------ EXCERPTED TEXT ------

This unhappy European marriage is currently (at least partly) resolved by the interests of financial capital, which is the only truly unifying force behind European integration. One such example is embodied in the second edition of Art Encounters Biennale in Timisoara, to which I was invited as one of those “western spies”. And here begins my self-critique as a part of a group of journalists from various countries: be it from Germany, Great Britain, Netherlands or Austria, our purpose was to delve deep into the Biennale and bring back to our countries the joyful messages of tremendous treasures we have found in the east: this yet vastly undocumented territory hopefully full of surprises for the global stock market of artworks. Here on the western edge of Romania, capital interests and artworks merge in an alliance that attempts to present to the European gaze some ot those fruits from local gardens in hope that its financial evaluation will grow higher and higher together with development of the whole city on the way to its title as European Capital of Culture in 2021.

The head of the whole operation – well-known Ovidiu Șandor – was more visible to us than the curators themselves and in some sense rightly so. Or to be more concrete: ordinarily it is very rare to meet the real ‚person of profit‘ who stands behind the project, but Ovidiu acted not as a shadowy man; rather, he was the friendly landlord and we were his precious guests to be taken care of. I just can say to myself: “The local real estates businessman and art collector organizing biennale about Romanian art? I mean, what could go wrong?” He really didn’t try to hide, which makes my job a little bit easier, but what must be said is that in such a position one can only choose to be one of two types of idiots: useful idiot or social idiot.

------ ROWS ------

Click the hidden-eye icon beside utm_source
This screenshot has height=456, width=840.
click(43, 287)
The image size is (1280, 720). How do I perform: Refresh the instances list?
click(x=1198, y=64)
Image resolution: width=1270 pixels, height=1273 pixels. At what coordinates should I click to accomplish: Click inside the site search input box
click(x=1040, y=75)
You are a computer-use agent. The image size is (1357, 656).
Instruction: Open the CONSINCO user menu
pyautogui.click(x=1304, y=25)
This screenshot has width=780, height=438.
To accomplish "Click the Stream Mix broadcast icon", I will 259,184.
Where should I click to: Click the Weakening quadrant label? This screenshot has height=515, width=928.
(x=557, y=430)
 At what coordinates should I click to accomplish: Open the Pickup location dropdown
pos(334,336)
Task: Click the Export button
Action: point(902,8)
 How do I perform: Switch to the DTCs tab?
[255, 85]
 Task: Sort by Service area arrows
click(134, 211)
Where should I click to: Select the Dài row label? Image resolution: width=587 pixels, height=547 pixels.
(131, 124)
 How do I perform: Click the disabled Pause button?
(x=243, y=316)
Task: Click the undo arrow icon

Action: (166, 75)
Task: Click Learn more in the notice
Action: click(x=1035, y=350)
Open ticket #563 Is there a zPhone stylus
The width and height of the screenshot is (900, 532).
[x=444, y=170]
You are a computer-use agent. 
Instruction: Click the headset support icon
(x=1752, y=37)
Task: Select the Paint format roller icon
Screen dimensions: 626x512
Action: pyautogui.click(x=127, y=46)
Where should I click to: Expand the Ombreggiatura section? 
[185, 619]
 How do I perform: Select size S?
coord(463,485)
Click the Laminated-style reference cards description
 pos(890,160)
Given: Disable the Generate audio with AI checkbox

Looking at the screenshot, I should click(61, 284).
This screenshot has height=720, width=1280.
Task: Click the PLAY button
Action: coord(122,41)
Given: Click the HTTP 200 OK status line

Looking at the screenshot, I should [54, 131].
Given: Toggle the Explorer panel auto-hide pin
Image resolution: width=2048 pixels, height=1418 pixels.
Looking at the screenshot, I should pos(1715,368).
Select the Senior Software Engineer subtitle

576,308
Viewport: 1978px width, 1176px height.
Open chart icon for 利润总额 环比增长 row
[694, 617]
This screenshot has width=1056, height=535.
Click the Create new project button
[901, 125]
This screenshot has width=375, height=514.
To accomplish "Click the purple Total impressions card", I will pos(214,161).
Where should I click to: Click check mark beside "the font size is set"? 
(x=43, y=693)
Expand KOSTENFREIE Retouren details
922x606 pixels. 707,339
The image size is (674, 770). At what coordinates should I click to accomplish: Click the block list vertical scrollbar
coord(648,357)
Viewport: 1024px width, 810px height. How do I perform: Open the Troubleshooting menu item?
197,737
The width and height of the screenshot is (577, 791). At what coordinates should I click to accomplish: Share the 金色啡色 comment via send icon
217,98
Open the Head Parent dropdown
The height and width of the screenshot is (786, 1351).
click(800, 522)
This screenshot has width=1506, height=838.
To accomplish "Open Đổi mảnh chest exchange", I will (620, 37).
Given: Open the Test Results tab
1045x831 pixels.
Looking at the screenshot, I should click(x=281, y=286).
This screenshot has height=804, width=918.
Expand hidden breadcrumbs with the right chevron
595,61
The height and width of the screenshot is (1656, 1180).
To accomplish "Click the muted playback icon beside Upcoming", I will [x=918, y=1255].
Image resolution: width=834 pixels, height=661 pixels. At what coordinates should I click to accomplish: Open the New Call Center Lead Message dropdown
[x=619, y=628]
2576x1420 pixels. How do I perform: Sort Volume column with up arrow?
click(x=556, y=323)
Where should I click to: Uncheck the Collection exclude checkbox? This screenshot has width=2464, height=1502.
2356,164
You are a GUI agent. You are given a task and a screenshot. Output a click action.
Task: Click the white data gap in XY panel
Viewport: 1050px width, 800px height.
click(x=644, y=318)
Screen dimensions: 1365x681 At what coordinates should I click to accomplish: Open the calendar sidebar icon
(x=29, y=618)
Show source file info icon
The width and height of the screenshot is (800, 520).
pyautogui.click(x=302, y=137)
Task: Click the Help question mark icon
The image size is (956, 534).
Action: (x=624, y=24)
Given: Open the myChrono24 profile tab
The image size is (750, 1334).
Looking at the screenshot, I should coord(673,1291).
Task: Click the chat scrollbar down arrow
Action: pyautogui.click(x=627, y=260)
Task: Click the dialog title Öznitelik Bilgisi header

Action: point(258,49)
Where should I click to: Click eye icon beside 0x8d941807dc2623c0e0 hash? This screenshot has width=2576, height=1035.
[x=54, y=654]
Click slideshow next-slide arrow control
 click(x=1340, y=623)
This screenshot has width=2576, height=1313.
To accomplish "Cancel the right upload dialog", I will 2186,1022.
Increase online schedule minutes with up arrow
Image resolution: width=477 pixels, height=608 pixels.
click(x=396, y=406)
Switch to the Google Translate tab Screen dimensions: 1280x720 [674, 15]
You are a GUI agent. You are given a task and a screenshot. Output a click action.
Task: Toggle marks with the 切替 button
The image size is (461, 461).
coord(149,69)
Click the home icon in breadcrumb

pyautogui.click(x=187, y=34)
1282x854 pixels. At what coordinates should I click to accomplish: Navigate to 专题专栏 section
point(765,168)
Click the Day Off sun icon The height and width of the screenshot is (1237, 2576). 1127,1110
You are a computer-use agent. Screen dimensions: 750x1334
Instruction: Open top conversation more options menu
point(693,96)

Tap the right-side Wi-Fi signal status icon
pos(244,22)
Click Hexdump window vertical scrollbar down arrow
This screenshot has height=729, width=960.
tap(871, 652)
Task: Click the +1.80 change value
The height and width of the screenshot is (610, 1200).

------

- _WRITTEN TASK 1_: In the passage about the Timisoara biennale, repeat the text starting at "The head of" and ending at "or social idiot.".
- _WRITTEN TASK 2_: According to the passage about the Timisoara biennale, who headed the whole operation?

- _TASK ANSWER 1_:
The head of the whole operation – well-known Ovidiu Șandor – was more visible to us than the curators themselves and in some sense rightly so. Or to be more concrete: ordinarily it is very rare to meet the real ‚person of profit‘ who stands behind the project, but Ovidiu acted not as a shadowy man; rather, he was the friendly landlord and we were his precious guests to be taken care of. I just can say to myself: “The local real estates businessman and art collector organizing biennale about Romanian art? I mean, what could go wrong?” He really didn’t try to hide, which makes my job a little bit easier, but what must be said is that in such a position one can only choose to be one of two types of idiots: useful idiot or social idiot.

- _TASK ANSWER 2_: Ovidiu Șandor